#### DOCUMENT PASSAGE
Nitrate and sodium nitrite found in processed meats can be converted by the human body into nitrosamines that can be carcinogenic, causing mutation in the colorectal cell line, thereby causing tumorigenesis and eventually leading to cancer. Processed meat is more carcinogenic compared to unprocessed red meat because of the abundance of potent nitrosyl-heme molecules that form N-nitroso compounds.

A principal concern about sodium nitrite is Nitrosation/nitrosylation, the formation of carcinogenic nitroso-compounds in meats containing sodium nitrite or potassium nitrate, especially nitrosyl heme. In addition to nitrosyl-heme, carcinogenic nitrosamines can be formed from the reaction of nitrite with secondary amines under acidic conditions (such as occurs in the human stomach) as well as during the curing process used to preserve meats.

Nitrate and nitrite are consumed from plant foods as well as animal foods, with 80% of a typical person's nitrate consumption coming from vegetables, especially leafy and root vegetables such as spinach and beets. Some nitrate is converted to nitrite in the human body. Nitrate and nitrite are classified as generally recognized as safe (GRAS) by the U.S. Food and Drug Administration, and are not directly carcinogenic. Yet, when nitrate or nitrite interacts with certain components in meat, such as heme iron, amines, and amides, it can form nitroso compounds, which may contribute to the association between consumption of processed meats and higher incidence of colorectal cancer.

==Health effects==

The International Agency for Research on Cancer (IARC) at the World Health Organization (WHO) classifies processed meat as Group 1 (carcinogenic to humans), because the IARC has found sufficient evidence that consumption of processed meat by humans causes colorectal cancer.

A 2016 report by the American Institute for Cancer Research and the World Cancer Research Fund found that processed meat consumption also increases the risk of stomach cancer.

#### SUPPLIED INFORMATION
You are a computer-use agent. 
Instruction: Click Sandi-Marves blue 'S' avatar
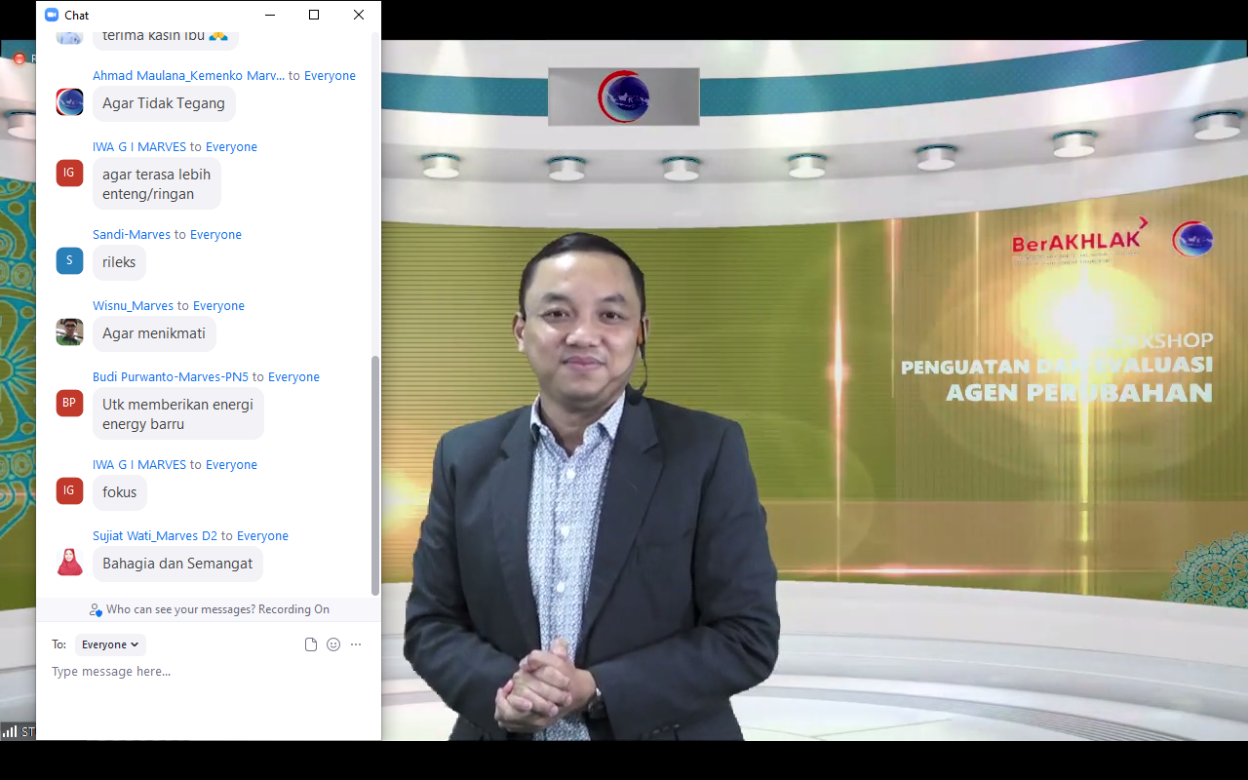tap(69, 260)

==

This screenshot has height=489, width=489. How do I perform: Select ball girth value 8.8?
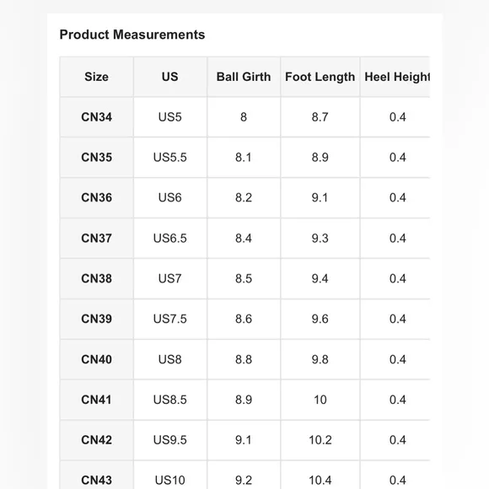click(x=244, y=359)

#### YOUR TASKS
(1) According to the passage on nitrites and processed meat, what share of a typical person's nitrate consumption comes from vegetables?
(2) Please continue the passage on nitrites and processed meat, starting after its last sentence.

#### ANSWERS IN ORDER
(1) 80%

(2)
In 2020, the American Cancer Society stated that "it is not known if there is a safe level of consumption for either red or processed meats. In the absence of such knowledge, while recognizing that the amount of increased risk isn't certain, the ACS recommends choosing protein foods such as fish, poultry, and beans more often than red meat, and for people who eat processed meat products to do so sparingly, if at all."

Reviews of epidemiological studies have also found that processed meat consumption is associated with an increased risk of Alzheimer's disease, cardiovascular disease, gastric cancer, oral cancer, rectal cancer, stroke, and type-2 diabetes.

A systematic review and meta-analysis of 148 published articles was carried out on studies of the consumption of red meat and processed meat in relation to cancer incidence. Processed meat consumption was significantly correlated with a 6% greater risk of breast cancer, an 18% greater risk of colorectal cancer, a 21% greater risk of colon cancer, a 22% greater risk of rectal cancer and a 12% greater risk of lung cancer. A 2025 umbrella review found that a high intake of processed meat is associated with an increased all-cause mortality risk.